##### Given records #####

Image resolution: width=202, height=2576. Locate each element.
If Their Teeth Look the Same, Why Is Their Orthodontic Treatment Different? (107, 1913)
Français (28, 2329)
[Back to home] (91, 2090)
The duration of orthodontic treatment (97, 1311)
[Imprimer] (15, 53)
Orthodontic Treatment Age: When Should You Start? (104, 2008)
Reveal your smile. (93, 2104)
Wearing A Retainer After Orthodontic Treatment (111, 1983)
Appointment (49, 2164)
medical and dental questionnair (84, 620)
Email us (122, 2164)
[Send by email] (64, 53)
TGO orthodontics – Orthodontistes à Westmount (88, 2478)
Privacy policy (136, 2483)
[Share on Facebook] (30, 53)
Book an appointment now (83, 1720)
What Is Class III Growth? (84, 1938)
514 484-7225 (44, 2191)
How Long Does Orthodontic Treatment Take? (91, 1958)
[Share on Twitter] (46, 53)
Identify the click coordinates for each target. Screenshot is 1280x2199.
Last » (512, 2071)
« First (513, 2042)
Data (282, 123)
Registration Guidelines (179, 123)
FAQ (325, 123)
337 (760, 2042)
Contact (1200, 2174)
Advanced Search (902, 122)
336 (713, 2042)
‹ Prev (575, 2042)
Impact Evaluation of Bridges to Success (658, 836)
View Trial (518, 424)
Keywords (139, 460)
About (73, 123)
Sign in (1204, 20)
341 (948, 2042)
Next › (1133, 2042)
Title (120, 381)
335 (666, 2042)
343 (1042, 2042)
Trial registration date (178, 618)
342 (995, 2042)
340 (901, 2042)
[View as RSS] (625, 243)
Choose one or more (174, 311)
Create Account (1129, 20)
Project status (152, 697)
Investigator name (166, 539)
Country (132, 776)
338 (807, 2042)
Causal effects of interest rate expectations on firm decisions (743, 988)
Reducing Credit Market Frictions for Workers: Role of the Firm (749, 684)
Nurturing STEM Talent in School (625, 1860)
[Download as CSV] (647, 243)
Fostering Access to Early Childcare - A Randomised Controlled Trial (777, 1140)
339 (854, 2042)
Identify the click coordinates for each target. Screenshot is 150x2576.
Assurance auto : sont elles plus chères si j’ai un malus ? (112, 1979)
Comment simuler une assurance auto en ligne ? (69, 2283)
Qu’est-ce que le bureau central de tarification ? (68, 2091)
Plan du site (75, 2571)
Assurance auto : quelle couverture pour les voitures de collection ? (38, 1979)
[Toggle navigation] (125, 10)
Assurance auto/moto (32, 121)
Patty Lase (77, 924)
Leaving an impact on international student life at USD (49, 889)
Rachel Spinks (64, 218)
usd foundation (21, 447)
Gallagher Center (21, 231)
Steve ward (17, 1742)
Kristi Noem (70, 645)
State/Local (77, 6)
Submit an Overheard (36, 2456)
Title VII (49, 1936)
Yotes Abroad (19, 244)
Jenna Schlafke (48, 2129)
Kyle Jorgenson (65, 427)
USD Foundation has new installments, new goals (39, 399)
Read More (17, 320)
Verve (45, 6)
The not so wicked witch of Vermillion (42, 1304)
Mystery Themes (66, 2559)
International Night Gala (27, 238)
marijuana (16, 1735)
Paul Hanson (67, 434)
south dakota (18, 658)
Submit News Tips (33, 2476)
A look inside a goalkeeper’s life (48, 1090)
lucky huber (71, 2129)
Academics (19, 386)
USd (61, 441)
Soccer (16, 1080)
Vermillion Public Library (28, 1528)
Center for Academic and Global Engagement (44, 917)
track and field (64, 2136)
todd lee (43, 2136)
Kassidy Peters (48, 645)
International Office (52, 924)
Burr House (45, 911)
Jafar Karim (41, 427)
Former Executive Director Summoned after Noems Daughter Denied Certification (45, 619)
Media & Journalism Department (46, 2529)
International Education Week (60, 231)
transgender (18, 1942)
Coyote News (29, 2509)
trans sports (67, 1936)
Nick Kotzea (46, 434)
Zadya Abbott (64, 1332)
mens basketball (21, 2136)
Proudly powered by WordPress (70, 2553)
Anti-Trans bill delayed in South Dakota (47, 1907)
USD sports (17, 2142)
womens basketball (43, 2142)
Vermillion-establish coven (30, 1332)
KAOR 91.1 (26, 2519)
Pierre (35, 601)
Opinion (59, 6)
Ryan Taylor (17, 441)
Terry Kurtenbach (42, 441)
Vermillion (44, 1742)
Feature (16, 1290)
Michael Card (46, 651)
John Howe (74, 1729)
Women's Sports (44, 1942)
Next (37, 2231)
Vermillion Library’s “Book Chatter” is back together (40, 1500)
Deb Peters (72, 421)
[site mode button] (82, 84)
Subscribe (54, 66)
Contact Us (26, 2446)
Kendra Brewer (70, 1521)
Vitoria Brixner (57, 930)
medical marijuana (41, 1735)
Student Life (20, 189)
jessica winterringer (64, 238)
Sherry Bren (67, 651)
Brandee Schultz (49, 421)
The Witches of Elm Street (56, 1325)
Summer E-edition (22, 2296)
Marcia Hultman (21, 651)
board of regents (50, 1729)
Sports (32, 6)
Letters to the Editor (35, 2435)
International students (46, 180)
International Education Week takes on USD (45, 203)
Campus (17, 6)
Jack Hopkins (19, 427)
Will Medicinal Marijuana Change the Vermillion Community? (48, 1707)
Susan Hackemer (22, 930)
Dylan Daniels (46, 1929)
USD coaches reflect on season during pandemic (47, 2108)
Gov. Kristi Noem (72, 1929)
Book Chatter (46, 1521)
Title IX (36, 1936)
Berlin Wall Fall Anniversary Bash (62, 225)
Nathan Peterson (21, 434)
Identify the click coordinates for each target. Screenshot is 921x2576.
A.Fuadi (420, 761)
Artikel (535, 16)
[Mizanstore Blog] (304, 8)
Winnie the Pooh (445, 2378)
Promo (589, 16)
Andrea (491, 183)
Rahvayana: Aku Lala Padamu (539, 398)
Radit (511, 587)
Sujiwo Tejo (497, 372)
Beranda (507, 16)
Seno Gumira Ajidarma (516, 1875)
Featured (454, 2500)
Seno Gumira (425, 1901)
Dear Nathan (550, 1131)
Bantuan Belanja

#####

▶ **Task statement**: Lines with the word "Library": how many appear in the data? State only the number.

▶ **Task output**: 2